I have a few questions for the pros first.

I have a 125g tank that I got for a great deal brand new. It's not drilled and I don't want to dink around with syphon overflows so I've decided to drill my tank using a glass-holes kit rated at 1500gph. The potential for cracking the glass certainly exists but it's a risk I'm willing to take.

My entire desire for a sump revolves around not having any epuipment inside my tank (beside the overflow and return) which can be properly hidden by painting the background black and having a black overflow and returns. This setup is going in a rec-room and I would like it to be nice. Secondly, I don't want multiple HOB's or Canisters, I want 1 filter with some serious flow.

My plan is to use a 40g or so tank and do some glass baffles. I would like to achieve all MECHANICAL and all BIOLOGICAL filtration within this sump. Now, I've seen alot of sumps driven towards biological filtration but I'd like to adequetly achieve the best of both worlds. So what do you recommend for mechanical? Any luck with filter socks, polyfill? Do you think brillo pads for doing your dishes would be good for bio filtering? They seems like they have alot of surface area and scrubbies are hard to find. What is the advantage of having your bio-media partially submerged versus fully submerged? Is it the oxygen?

I plan on using either a mag 12 or mag 18 return pump. It will have to push about 5' of head, plus I plan to go up and over the tank with the returns so there will be some losses. I'm leaning towards the 18 with excess water diverted back to the sump. Has anyone used the clear vinyl tubing for return piping. Solid pvc seems like a hassle to me, but I will do it if it has benefits over flexible products.

So I guess my final question would be, what kind of sump design will allow for the best of both worlds, and will my sump alone provide adequate filtration for my entire tank?

Thanks alot for reading.

PS... I have done some research on sumps. Most stuff I found was for salt setup. Most of the stuff I saw seemed like it lacked in mechanical filtration capability.


----------



## moto_master (Jun 23, 2006)

I believe that your sump will be enough filtration for your tank. 
I used the clear tubing for my return. It doesn't stay clear; the inside gets covered with crud. It wants to be rolled up so it's hard to run it straight up from the pump and to the tank, so if you chose to get it, buy an extra foot or two so that it can bend how it wants. And it's hard to mount to the top of the tank, safely.
For Mechanical filtration, I used poly fill in my sump and I stuffed it in the final chamber all around the pump.
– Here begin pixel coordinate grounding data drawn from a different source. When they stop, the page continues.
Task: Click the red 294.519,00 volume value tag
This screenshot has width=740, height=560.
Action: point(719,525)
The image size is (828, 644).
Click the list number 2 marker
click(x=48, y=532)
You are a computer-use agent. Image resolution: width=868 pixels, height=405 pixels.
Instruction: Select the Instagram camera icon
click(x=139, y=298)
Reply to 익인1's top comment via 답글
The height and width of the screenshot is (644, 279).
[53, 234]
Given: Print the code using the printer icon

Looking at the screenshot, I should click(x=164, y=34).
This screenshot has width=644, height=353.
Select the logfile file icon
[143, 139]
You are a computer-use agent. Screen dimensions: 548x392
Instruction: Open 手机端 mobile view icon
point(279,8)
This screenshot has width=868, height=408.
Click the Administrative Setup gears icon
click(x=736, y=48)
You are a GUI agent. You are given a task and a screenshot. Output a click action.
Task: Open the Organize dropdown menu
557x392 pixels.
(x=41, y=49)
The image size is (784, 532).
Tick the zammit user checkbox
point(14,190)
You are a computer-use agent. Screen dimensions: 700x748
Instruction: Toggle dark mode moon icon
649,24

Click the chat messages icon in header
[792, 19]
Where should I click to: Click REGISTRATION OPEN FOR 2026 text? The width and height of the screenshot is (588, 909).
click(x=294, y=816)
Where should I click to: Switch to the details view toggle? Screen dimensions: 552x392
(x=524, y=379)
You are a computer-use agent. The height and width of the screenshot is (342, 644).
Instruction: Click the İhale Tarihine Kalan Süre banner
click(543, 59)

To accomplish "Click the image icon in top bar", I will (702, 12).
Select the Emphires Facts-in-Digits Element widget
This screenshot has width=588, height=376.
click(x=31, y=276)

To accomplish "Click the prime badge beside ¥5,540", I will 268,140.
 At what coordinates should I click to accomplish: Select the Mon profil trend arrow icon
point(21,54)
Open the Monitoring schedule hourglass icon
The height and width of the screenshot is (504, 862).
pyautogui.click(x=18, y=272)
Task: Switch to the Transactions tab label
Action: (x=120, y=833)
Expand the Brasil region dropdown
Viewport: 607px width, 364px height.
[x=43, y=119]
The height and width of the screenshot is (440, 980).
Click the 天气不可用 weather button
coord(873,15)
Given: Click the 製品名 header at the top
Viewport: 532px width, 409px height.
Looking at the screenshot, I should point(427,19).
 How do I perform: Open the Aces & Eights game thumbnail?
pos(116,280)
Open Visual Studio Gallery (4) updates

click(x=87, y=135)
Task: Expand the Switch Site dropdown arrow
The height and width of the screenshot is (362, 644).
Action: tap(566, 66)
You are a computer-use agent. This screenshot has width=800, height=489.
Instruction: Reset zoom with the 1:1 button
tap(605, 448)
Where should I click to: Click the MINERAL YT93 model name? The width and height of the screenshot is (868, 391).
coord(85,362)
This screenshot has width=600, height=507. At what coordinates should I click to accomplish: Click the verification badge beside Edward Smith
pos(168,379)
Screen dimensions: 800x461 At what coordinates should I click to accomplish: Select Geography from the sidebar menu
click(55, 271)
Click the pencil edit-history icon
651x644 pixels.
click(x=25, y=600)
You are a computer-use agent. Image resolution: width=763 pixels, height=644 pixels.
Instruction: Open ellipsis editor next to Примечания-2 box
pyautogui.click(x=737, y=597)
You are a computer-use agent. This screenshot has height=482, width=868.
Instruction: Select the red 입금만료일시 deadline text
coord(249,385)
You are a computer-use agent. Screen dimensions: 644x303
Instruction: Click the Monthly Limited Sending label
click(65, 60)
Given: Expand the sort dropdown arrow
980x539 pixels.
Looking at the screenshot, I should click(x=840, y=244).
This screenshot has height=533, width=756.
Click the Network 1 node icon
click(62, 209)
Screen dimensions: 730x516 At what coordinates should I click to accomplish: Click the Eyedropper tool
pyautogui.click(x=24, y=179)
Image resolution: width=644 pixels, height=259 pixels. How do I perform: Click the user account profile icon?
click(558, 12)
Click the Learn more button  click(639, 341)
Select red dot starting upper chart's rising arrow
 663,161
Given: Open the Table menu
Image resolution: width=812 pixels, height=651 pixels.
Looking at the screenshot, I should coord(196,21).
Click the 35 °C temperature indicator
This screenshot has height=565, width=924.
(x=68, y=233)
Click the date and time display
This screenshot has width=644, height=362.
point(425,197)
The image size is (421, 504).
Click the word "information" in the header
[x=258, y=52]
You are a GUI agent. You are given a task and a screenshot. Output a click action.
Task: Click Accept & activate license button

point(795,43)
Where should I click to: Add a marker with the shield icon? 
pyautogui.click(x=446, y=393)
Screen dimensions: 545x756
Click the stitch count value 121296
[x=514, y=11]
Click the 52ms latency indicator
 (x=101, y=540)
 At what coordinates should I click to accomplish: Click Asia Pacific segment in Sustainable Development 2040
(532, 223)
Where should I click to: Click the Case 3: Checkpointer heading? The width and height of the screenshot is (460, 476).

There's a potential of some strands getting sucked into the pump so I put the pump inside a fine net. You'll have to change out the poly fill as it will get caked with crud.
I believe the purpose of having media setting out with water trickling over it is to allow a lot of oxygen to get to the bacteria. I personally don't think oxygenation is a problem, I believe it's plenty oxygenated after it flows down into the overflow, and then down the tube.
I don't know any thing about the brillo pads.
I think more flow is better, unless it's making a cyclone for the fish...


----------



## PauloSilva (Apr 17, 2006)

Moto_Master

Thanks alot for your very detailed response. I like the polyfill idea. I may try it inbetween some baffles.

The mag 18 pushes around 1800 gph at 0'. I'll guess that at around 5' it may be 1500-1600 plus some frictional losses so I think it will be close to what my overflow is rated at.

Another question is if anyone has tried the Glass-holes products and if anyone has had success drilling their tank?

Thanks again.


----------



## dacjr (Feb 12, 2010)

Just a thought......if you can't find scrub pads, I've read (on this site) about people using those scrunchy things that are used for showering. Probably less than a dollar each at your local dollar store.


----------



## fish (Apr 25, 2003)

I used the braided clear tubing. It's supposed to be stronger.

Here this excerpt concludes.